Wires MTP speculative decoding into `generate()` for DeepSeek-V3 and GLM-4 MoE
checkpoints that ship MTP modules (DeepSeek-V3 at `model.layers.61`,
GLM-4 MoE at `model.layers.46`/`.92` β€” previously hidden by
`_keys_to_ignore_on_load_unexpected`).

**Model side**
- New `num_nextn_predict_layers: int = 0` on `DeepseekV3Config` /
  `Glm4MoeConfig` (propagates to downstream variants).
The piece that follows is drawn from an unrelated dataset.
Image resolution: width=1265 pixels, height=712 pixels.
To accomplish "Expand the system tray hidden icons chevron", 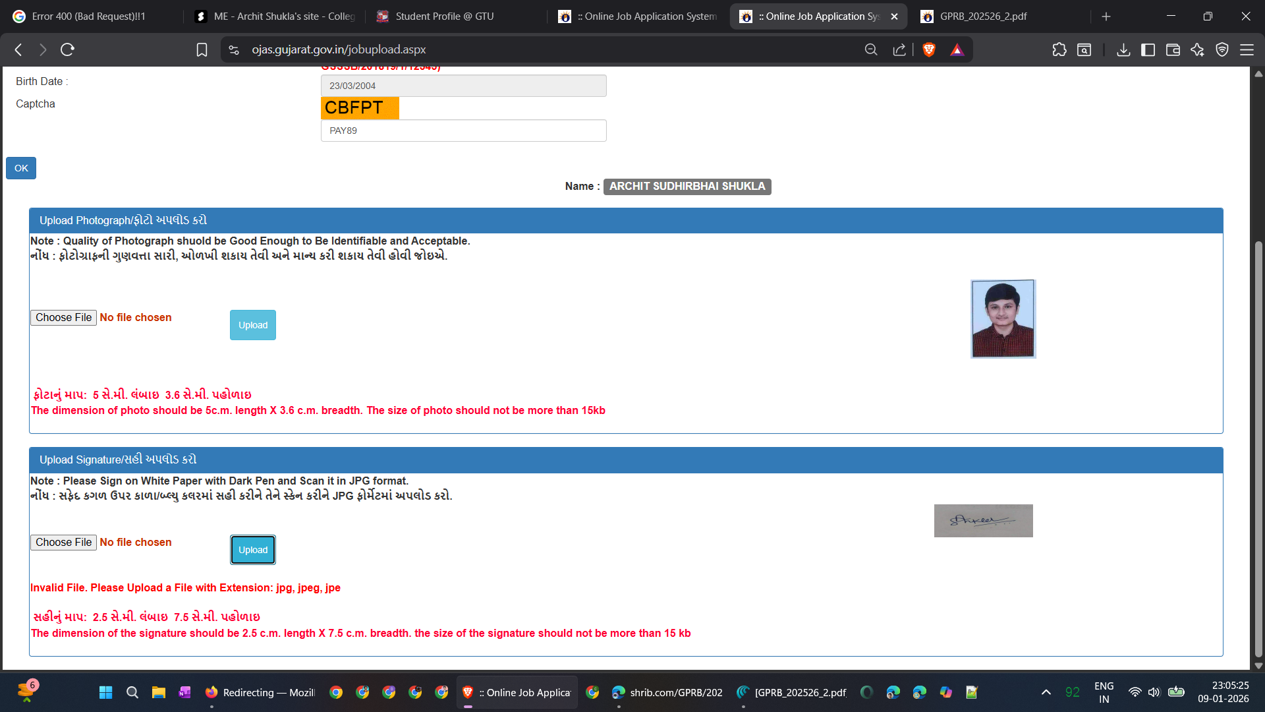I will [1046, 692].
Default keeps the
  existing no-op behavior.
- `DeepseekV3MTPLayer` / `Glm4MoeMTPLayer` modules mirror the DeepSeek-V3
  spec as implemented in vLLM: `enorm` + `hnorm` RMSNorms β†’ concat β†’ linear
  `eh_proj(2H β†’ H)` β†’ a full decoder block β†’ `shared_head (norm + lm_head)`.
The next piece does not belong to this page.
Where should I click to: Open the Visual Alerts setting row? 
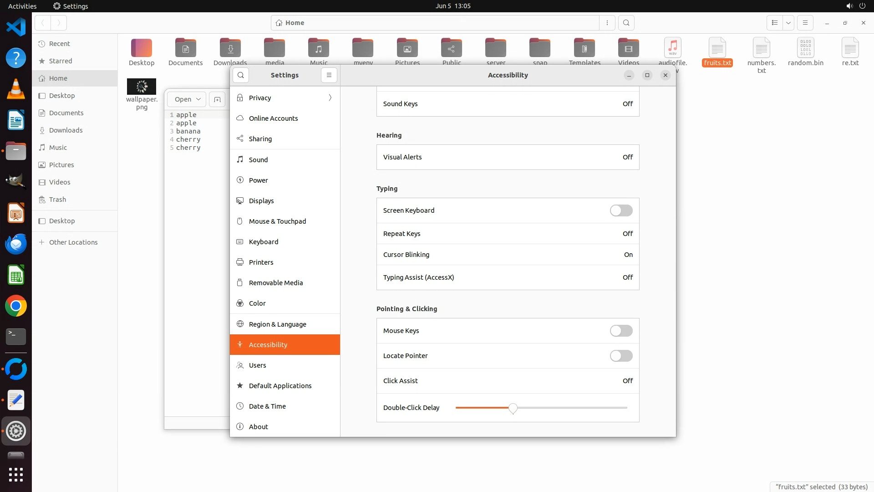[x=508, y=157]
- `DeepseekV3Model` / `Glm4MoeModel` extend `self.layers` past
  `num_hidden_layers` with MTP modules; the base `forward` still iterates
  only `self.layers[: num_hidden_layers]`. MTP is reached exclusively via a
  new `model.forward_mtp(input_ids, previous_hidden_state, past_key_values,
  position_ids, mtp_depth)` helper (lazily extends the KV cache for MTP
  layer indices).

**Generation side**
- `GenerationConfig.use_mtp: bool = False` and a new
  `GenerationMode.MTP_DECODING` routed from `get_generation_mode` whenever
  the base mode is greedy or sample.
- `_mtp_decoding` in `generation/utils.py`: main forward β†’ sample `x_{t+1}`
  β†’ chain K MTP depths for draft tokens β†’ single verify forward β†’ reuses
  `_speculative_sampling` for accept/reject β†’ `past_key_values.crop`.
  Batch size 1, dynamic cache; leaves `_assisted_decoding` untouched.
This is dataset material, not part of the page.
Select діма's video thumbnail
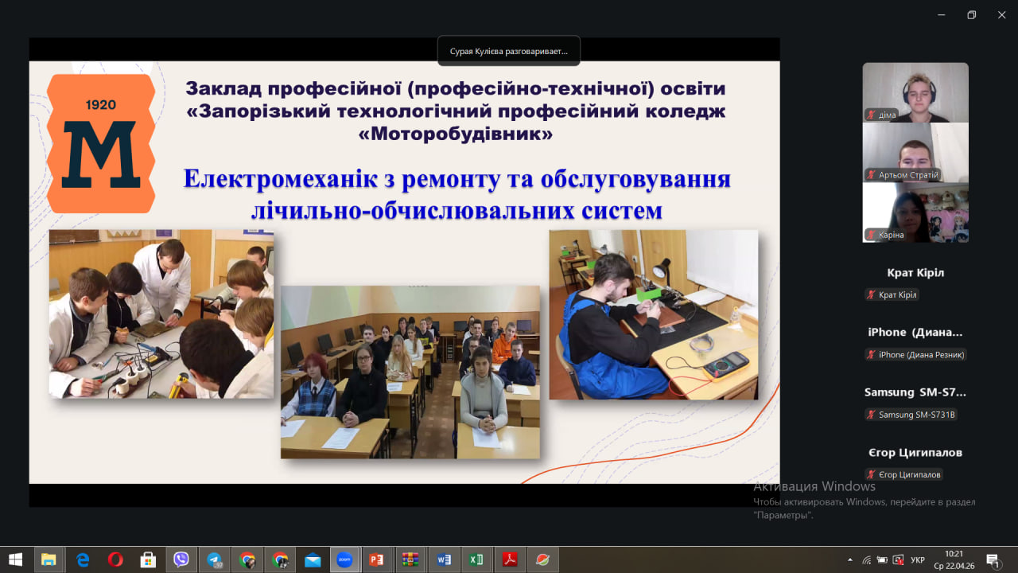The height and width of the screenshot is (573, 1018). (x=915, y=92)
- `ContinuousBatchingManager` refuses `use_mtp=True` for now β€”
  paged-attention slot reservation + per-request accept/reject is tracked
  separately and will come as a follow-up.

**Tests**
- `tests/generation/test_mtp.py` covers: mode dispatch, greedy
  token-for-token parity vs plain `_sample` for K=1/2/3 on both models,
  `num_nextn_predict_layers=0` rejection, layer extension, base-forward
  equivalence when MTP layers are added, `forward_mtp` shapes, and the
  `generate_batch` `NotImplementedError`.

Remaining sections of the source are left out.